Just another prof who wants his name out there. "Publish or Perish" is the law in our Universities. That's what keeps them on the payroll.


The Union of Concerned Scientists is neither a Union or College entity. They provide information to the body politic and the public.


Nor'easter as one who creates I have the joy of paying a low propane usage fee. Got to keep the fatties @ the top huge. Can you use their "clean" water?


"They (UCS) provide information to the body politic and the public."


They provide socialistic, left-wing funded "mis-information" in order advance a politically oriented agenda.

CO2 levels are rising on Mars; evidence of an underground advanced Martian civilization? :)

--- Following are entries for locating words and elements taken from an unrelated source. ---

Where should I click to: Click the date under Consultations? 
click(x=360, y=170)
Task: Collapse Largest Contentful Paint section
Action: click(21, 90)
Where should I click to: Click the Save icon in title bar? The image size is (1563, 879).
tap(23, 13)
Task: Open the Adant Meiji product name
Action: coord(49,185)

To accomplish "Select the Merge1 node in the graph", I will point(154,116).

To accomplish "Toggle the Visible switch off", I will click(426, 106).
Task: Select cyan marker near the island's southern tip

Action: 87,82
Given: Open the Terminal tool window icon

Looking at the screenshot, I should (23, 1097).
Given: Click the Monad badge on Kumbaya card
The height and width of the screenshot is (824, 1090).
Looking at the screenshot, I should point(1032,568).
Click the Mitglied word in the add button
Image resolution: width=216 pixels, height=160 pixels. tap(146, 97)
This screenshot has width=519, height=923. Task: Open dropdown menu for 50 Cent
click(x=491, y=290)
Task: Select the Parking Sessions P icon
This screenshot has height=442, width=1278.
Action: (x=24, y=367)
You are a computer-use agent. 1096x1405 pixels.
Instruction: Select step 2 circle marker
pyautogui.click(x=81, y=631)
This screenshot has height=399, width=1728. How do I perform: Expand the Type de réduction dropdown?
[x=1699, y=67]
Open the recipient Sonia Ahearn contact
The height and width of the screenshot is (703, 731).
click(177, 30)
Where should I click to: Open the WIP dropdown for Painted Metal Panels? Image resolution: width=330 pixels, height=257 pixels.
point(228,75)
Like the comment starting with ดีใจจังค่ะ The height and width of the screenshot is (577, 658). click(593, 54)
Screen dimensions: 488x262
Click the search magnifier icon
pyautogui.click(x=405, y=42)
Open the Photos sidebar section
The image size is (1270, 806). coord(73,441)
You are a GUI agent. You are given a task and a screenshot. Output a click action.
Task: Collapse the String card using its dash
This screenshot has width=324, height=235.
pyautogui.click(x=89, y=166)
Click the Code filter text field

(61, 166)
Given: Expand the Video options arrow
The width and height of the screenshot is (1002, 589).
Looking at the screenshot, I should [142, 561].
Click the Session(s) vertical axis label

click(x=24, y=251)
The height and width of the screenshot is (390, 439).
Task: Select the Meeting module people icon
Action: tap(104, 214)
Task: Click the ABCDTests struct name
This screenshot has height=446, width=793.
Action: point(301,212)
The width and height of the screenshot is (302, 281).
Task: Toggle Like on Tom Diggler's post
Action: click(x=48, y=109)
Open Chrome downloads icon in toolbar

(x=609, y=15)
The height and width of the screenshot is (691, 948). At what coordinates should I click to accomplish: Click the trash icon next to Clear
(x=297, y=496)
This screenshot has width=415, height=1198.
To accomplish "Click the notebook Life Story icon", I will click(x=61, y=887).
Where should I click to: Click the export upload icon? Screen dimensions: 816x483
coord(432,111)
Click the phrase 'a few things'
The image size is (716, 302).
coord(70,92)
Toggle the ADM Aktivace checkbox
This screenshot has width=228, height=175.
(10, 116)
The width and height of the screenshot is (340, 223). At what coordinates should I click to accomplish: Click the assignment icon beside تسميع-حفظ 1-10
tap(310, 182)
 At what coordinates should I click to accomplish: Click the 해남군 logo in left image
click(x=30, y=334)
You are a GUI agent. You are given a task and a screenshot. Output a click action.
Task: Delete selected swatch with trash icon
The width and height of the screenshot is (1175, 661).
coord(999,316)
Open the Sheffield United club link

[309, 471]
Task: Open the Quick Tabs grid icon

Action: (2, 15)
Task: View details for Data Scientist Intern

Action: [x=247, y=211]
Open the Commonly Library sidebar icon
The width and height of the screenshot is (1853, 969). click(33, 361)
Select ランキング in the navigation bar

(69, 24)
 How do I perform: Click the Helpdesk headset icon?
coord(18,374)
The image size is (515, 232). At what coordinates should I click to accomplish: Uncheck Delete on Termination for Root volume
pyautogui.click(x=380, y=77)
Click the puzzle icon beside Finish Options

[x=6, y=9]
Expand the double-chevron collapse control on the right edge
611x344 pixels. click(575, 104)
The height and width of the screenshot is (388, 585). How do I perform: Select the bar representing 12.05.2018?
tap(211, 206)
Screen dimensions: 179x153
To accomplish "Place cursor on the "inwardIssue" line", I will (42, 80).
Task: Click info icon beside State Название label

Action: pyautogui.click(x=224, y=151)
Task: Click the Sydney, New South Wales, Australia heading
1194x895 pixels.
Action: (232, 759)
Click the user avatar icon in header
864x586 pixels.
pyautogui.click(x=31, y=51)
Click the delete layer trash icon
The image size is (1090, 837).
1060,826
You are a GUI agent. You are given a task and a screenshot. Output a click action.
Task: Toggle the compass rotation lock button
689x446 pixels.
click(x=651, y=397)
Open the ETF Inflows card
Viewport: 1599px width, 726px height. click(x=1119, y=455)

Evidence of rock decay, out-gassing, and phase change of CO2. Much of it sublimation.

Really are you ...

Just to throw this out there. There are ways to produce electricity in a persons home for generations to come. This power producing device can be placed in a vehicle, of any size, and be driven with 0 MPG for generations to come, no plugging in to recharge is required. This device has zero emissions, environment and people friendly, and will solve the electrical generation problem for our future generations to come. It does not use any of the current methods of electrical generation or electrical storage. That is for the here and now, but all of those nuclear power plant rods will have to still sit in cooling pools of water for thousands of years.

Really are you ...

Electricity is all around us all the time. Electricity is neither created nor destroyed, it is induced. You have to know how to harness it.